» PROBLEM DESCRIPTION:
Write out every one of the following records, reproducing each line precisely as it appears.

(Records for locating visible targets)
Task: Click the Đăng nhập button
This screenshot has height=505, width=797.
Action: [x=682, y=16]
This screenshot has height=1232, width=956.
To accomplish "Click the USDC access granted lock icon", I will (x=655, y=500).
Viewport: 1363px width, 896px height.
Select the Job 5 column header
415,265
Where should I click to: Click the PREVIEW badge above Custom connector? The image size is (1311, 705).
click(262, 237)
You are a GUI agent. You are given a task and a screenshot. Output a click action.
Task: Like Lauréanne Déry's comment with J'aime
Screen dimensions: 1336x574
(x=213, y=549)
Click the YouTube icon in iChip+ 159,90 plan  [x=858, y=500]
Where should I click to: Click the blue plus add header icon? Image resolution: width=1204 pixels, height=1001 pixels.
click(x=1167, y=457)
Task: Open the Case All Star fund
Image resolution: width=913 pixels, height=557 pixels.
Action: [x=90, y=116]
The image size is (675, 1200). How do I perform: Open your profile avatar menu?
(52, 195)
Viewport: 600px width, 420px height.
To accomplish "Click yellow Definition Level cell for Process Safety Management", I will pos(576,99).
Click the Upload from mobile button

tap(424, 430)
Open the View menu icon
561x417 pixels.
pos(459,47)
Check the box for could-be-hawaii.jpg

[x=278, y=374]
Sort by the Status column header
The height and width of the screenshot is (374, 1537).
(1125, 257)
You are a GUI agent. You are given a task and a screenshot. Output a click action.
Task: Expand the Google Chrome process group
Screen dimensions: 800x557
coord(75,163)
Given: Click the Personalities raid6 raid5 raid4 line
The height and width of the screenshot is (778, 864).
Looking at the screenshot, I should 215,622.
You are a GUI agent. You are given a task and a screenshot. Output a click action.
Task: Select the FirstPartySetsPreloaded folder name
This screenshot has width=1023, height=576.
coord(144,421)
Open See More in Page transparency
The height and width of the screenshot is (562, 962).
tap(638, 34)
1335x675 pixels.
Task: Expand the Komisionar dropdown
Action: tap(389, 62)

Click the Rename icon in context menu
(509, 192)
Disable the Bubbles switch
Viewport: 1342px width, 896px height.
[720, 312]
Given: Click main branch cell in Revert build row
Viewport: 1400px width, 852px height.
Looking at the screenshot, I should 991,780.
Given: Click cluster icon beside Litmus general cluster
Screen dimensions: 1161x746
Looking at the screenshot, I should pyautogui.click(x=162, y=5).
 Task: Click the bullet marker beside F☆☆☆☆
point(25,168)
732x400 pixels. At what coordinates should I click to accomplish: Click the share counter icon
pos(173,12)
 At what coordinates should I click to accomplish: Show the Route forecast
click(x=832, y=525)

» THE COMPLETED TASK:
Task: Click the Đăng nhập button
This screenshot has height=505, width=797.
Action: [x=682, y=16]
This screenshot has height=1232, width=956.
To accomplish "Click the USDC access granted lock icon", I will (x=655, y=500).
Viewport: 1363px width, 896px height.
Select the Job 5 column header
415,265
Where should I click to: Click the PREVIEW badge above Custom connector? The image size is (1311, 705).
click(262, 237)
You are a GUI agent. You are given a task and a screenshot. Output a click action.
Task: Like Lauréanne Déry's comment with J'aime
Screen dimensions: 1336x574
(x=213, y=549)
Click the YouTube icon in iChip+ 159,90 plan  [x=858, y=500]
Where should I click to: Click the blue plus add header icon? Image resolution: width=1204 pixels, height=1001 pixels.
click(x=1167, y=457)
Task: Open the Case All Star fund
Image resolution: width=913 pixels, height=557 pixels.
Action: [x=90, y=116]
The image size is (675, 1200). How do I perform: Open your profile avatar menu?
(52, 195)
Viewport: 600px width, 420px height.
To accomplish "Click yellow Definition Level cell for Process Safety Management", I will pos(576,99).
Click the Upload from mobile button

tap(424, 430)
Open the View menu icon
561x417 pixels.
pos(459,47)
Check the box for could-be-hawaii.jpg

[x=278, y=374]
Sort by the Status column header
The height and width of the screenshot is (374, 1537).
(1125, 257)
You are a GUI agent. You are given a task and a screenshot. Output a click action.
Task: Expand the Google Chrome process group
Screen dimensions: 800x557
coord(75,163)
Given: Click the Personalities raid6 raid5 raid4 line
The height and width of the screenshot is (778, 864).
Looking at the screenshot, I should 215,622.
You are a GUI agent. You are given a task and a screenshot. Output a click action.
Task: Select the FirstPartySetsPreloaded folder name
This screenshot has width=1023, height=576.
coord(144,421)
Open See More in Page transparency
The height and width of the screenshot is (562, 962).
tap(638, 34)
1335x675 pixels.
Task: Expand the Komisionar dropdown
Action: tap(389, 62)

Click the Rename icon in context menu
(509, 192)
Disable the Bubbles switch
Viewport: 1342px width, 896px height.
[720, 312]
Given: Click main branch cell in Revert build row
Viewport: 1400px width, 852px height.
Looking at the screenshot, I should 991,780.
Given: Click cluster icon beside Litmus general cluster
Screen dimensions: 1161x746
Looking at the screenshot, I should pyautogui.click(x=162, y=5).
 Task: Click the bullet marker beside F☆☆☆☆
point(25,168)
732x400 pixels. At what coordinates should I click to accomplish: Click the share counter icon
pos(173,12)
 At what coordinates should I click to accomplish: Show the Route forecast
click(x=832, y=525)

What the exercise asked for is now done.